What is required
Using the material that follows, output exactly the lines from the one containing "Open the Performance tab" through the one containing "Given: Click the Operator A folder icon", with both ends kept.

Information shown
**********
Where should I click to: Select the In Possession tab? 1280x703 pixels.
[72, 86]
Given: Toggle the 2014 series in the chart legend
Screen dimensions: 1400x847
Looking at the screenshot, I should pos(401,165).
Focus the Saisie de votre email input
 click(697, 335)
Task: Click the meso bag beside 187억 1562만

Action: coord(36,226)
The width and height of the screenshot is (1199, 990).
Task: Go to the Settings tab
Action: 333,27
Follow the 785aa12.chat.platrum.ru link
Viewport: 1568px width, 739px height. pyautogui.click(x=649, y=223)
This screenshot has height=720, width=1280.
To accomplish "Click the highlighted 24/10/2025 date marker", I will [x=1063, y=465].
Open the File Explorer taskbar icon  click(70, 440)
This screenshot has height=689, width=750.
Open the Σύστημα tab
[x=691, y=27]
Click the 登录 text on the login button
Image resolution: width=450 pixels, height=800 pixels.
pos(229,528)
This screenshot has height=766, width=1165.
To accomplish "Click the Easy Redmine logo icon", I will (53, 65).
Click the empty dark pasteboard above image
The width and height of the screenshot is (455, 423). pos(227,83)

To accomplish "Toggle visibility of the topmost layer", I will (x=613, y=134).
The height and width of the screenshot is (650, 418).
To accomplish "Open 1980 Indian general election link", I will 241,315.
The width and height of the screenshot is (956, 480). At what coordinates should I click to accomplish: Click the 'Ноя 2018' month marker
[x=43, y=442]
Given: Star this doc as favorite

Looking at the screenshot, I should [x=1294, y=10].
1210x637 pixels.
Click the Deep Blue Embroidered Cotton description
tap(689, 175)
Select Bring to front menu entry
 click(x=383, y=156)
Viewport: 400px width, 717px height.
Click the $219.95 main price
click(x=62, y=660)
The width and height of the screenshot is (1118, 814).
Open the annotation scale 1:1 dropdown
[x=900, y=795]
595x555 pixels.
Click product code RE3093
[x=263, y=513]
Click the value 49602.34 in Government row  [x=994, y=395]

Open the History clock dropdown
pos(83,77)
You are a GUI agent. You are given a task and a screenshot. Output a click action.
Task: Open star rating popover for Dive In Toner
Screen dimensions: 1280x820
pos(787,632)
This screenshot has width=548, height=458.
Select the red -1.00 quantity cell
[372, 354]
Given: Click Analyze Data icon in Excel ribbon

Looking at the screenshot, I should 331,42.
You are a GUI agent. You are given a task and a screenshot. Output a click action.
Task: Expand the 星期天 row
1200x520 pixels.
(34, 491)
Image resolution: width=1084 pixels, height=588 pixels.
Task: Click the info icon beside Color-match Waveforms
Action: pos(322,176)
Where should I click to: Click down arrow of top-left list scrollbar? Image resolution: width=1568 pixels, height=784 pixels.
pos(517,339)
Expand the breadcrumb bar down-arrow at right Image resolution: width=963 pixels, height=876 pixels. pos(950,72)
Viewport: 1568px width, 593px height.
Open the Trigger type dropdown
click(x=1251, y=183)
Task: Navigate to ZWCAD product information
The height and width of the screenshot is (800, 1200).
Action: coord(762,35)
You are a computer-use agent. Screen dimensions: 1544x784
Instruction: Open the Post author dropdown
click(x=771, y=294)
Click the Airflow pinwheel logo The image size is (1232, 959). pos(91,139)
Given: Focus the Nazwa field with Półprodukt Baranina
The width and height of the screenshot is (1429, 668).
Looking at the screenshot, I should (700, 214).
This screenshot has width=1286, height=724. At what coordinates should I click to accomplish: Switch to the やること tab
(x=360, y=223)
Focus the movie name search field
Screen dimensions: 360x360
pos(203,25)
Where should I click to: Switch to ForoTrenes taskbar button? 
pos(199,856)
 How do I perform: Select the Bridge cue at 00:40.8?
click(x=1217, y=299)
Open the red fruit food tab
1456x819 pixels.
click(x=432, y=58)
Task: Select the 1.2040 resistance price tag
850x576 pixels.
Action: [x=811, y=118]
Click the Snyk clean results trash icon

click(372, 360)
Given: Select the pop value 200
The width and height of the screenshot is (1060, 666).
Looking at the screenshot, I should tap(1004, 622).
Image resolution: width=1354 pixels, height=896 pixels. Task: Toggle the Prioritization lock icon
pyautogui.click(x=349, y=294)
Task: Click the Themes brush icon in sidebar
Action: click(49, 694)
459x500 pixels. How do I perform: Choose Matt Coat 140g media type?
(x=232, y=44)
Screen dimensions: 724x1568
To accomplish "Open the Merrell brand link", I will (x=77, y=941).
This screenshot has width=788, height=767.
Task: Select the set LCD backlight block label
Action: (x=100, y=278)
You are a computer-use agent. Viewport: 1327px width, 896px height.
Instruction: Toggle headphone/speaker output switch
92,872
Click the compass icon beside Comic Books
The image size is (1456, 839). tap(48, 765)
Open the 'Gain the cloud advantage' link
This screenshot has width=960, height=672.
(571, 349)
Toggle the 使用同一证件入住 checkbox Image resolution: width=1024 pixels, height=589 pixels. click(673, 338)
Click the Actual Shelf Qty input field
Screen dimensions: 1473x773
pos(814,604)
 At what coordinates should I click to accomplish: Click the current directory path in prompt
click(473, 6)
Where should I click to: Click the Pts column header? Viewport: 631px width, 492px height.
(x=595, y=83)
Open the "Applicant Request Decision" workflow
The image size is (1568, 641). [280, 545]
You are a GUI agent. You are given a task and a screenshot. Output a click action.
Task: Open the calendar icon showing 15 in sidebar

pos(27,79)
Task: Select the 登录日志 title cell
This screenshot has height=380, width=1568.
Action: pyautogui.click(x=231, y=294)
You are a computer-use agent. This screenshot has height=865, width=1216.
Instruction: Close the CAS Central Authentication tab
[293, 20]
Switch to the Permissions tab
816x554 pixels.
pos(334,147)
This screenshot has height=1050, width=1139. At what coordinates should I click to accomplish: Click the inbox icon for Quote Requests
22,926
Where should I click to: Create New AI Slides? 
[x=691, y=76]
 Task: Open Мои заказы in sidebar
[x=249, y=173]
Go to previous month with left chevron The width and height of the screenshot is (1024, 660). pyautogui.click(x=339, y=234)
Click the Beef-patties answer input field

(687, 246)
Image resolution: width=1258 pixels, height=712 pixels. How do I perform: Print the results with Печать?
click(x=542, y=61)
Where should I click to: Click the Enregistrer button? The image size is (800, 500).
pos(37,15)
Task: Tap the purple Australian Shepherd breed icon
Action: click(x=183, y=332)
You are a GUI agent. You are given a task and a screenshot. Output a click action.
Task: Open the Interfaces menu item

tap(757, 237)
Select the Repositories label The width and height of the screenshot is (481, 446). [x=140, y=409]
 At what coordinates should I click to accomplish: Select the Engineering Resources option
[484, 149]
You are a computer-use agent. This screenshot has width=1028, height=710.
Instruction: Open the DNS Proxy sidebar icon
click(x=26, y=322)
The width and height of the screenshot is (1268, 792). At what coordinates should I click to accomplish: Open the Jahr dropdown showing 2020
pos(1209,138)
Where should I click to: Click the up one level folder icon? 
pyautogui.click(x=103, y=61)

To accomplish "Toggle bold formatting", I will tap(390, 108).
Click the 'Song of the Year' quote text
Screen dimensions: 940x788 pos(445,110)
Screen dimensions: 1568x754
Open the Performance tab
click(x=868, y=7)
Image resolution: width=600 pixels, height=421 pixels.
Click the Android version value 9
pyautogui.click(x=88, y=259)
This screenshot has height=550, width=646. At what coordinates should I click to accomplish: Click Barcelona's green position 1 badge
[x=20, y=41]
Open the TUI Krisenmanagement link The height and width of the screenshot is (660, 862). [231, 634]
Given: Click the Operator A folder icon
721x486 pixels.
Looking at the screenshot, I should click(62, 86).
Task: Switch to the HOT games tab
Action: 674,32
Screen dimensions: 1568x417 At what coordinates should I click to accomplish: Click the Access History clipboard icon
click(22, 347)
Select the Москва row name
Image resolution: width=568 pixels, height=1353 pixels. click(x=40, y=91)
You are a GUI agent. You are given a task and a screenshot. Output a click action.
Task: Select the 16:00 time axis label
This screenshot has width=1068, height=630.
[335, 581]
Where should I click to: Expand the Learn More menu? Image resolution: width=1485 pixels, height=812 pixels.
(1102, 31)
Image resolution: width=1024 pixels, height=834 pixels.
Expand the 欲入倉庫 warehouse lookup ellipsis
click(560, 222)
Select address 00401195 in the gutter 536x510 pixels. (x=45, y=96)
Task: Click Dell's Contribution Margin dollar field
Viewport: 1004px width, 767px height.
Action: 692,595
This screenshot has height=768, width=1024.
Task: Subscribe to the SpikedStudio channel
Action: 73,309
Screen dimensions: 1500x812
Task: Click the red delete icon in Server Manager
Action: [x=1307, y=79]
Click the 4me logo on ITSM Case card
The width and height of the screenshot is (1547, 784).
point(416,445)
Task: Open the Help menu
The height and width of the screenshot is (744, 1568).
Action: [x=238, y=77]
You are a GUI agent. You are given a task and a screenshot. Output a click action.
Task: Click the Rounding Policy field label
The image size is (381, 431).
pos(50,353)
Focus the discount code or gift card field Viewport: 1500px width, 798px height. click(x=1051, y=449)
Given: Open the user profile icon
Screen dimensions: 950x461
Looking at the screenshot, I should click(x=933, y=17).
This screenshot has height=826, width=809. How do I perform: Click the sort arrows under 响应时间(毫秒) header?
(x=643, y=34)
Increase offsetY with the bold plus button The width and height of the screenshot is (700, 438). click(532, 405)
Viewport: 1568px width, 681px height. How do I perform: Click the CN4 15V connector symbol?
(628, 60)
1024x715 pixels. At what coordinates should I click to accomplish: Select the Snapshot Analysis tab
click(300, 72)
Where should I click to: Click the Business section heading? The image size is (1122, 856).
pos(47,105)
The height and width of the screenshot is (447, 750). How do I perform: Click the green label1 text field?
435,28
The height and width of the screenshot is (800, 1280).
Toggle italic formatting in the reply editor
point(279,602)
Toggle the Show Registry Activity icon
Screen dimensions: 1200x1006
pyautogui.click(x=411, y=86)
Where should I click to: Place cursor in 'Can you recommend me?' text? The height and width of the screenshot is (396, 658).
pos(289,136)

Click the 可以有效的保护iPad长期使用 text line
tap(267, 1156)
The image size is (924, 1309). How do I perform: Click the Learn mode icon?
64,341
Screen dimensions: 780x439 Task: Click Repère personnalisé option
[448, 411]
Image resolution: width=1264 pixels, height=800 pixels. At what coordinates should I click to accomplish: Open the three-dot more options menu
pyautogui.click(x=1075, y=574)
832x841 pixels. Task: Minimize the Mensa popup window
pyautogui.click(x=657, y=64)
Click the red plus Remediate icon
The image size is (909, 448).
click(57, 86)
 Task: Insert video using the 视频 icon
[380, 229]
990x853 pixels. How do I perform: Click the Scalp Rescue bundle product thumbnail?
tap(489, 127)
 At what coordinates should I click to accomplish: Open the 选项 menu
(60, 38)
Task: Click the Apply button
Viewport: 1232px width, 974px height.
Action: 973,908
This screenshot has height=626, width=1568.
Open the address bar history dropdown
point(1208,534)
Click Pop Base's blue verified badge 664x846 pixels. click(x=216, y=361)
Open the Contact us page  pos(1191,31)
**********
Reply to the task
Open the Performance tab
click(x=868, y=7)
Image resolution: width=600 pixels, height=421 pixels.
Click the Android version value 9
pyautogui.click(x=88, y=259)
This screenshot has height=550, width=646. At what coordinates should I click to accomplish: Click Barcelona's green position 1 badge
[x=20, y=41]
Open the TUI Krisenmanagement link The height and width of the screenshot is (660, 862). [231, 634]
Given: Click the Operator A folder icon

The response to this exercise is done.